Virginie Berger est la fondatrice de DBTH (www.dbth.fr), agence spécialisée en stratégie et business développement notamment international pour les industries créatives (musique, TV, ciné, gastronomie), et les startups creative-tech. Elle est aussi l'auteur du livre sur "Musique et stratégies numériques" publié à l'Irma. Sur twitter: @virberg

10 comments

Je me permettrais juste de ne pas être tout à fait d’accord sur l’avant-dernier point:
– Déjà, je ne crois pas un seul instant que la qualité des spectacles entre en compte.
– Et si l’offre est déjà tellement saturée, pourquoi voit-on toujours les même ?

Je ne cherche pas à être désagréable, pas du tout hein. J’insiste là-dessus. Mais j’ai un vrai problème en tant que spectateur: les festivals de printemps/été ne sont plus qu’un condensé de ce qui est déjà passé deux ou trois fois durant l’année dans la/les SMAC et consorts du coin.

“je ne crois pas un seul instant que la qualité des spectacles entre en compte.” C’est à dire que tu ne crois pas qu’un artiste de qualité puisse faire la différence?

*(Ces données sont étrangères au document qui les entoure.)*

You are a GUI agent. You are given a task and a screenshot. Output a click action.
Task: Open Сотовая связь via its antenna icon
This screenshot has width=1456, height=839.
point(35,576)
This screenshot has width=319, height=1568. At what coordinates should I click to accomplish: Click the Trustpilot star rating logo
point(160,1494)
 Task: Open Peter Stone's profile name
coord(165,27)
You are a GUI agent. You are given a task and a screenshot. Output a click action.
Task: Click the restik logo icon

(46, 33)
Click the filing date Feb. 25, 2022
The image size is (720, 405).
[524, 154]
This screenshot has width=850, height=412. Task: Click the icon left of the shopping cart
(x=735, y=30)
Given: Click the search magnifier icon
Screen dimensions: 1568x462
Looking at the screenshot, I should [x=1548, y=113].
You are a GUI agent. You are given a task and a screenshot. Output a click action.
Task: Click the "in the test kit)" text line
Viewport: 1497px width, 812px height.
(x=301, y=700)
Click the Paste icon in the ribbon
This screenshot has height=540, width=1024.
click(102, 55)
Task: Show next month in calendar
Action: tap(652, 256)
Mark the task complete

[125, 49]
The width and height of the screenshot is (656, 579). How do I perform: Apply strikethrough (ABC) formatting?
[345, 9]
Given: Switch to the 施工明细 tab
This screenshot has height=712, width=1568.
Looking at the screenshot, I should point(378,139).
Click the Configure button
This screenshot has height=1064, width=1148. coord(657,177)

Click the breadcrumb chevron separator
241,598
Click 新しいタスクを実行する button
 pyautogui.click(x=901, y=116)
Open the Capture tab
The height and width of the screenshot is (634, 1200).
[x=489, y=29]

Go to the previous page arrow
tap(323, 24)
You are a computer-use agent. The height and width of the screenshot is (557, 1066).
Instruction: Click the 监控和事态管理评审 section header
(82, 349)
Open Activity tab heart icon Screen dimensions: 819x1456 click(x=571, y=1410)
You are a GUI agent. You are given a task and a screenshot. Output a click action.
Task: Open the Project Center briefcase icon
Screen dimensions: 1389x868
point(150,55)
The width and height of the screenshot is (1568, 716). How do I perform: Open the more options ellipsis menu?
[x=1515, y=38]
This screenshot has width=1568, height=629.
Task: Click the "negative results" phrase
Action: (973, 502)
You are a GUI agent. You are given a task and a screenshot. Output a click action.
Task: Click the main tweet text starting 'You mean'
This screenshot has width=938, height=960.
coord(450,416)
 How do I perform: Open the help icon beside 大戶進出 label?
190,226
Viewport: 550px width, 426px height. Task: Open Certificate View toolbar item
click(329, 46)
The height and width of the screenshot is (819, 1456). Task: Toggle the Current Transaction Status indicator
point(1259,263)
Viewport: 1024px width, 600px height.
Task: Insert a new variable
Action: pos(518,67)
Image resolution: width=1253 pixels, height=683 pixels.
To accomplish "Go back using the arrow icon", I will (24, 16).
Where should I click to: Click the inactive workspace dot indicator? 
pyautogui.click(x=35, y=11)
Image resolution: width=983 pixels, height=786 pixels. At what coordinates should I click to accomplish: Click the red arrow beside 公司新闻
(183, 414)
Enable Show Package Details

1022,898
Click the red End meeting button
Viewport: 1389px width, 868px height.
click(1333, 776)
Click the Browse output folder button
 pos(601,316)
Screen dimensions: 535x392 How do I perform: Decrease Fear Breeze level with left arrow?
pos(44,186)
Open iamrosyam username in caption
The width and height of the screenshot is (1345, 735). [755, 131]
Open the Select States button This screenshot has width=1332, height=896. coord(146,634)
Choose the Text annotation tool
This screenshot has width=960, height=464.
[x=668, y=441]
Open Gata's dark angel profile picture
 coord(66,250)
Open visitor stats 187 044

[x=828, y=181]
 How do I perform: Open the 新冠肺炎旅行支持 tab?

Je peux t’assurer que j’ai un paquet d’exemples d’artistes qui font justement la différence par la scène et par leur qualité de prestation…Mais je laisserai répondre PP sur le sujet, c’est lui le spécialiste;

Je crois qu’on pérennise par la qualité de la prestation, mais que la programmation et l’émergence de projets dépend d’autres facteurs (arrangements: tu m’achètes 4 “daubes” avec lesquelles tu risques de faire un four mais qui passe sur M6 et je te file une exclu sur Untel); marketing (une bonne campagne de pub ?), ou que sais-je encore…)

J’étais emmerdé en postant mon commentaire, parce que je veux pas du tout être désagréable ni même soulever la polémique. Mais je n’ai pas trouvé de formulation qui ne soit pas un peu grinçante. Et merde !

Alors je te rassure, je ne l’ai pas pris comme désagréable ou polémique :). T’as une opinion, c’est normal d’en parler.
Mais ensuite je me refuse à commenter les itws car il ne s’agit pas de ma parole, donc je n’aurai qu’un avis forcément subjectif, qui n’est peut être pas celui de l’interviewé. Donc je demanderai à PP de revenir vers toi, ça sera bien mieux 🙂

Cher Romain, je comprends que tu sois déçu régulièrement par la redondance des programmations, je suis aussi d’accord la-dessus. Mais les pratiques commerciales qui effectivement parfois permettre de caler un artiste en développement grâce à une tête d’affiche (heureusement que ce genre de bon procédé existe aussi) ne doivent pas être confondu avec un travail à long terme d’un artiste. Un mauvais concert ou un mauvais spectacle à peu de chance de se pérenniser alors qu’un artiste ou un groupe qui réalise de vraies performances scéniques se voit plébiscité par le public “live” bien plus aisément. Maintenant ce n’est pas une règle d’or.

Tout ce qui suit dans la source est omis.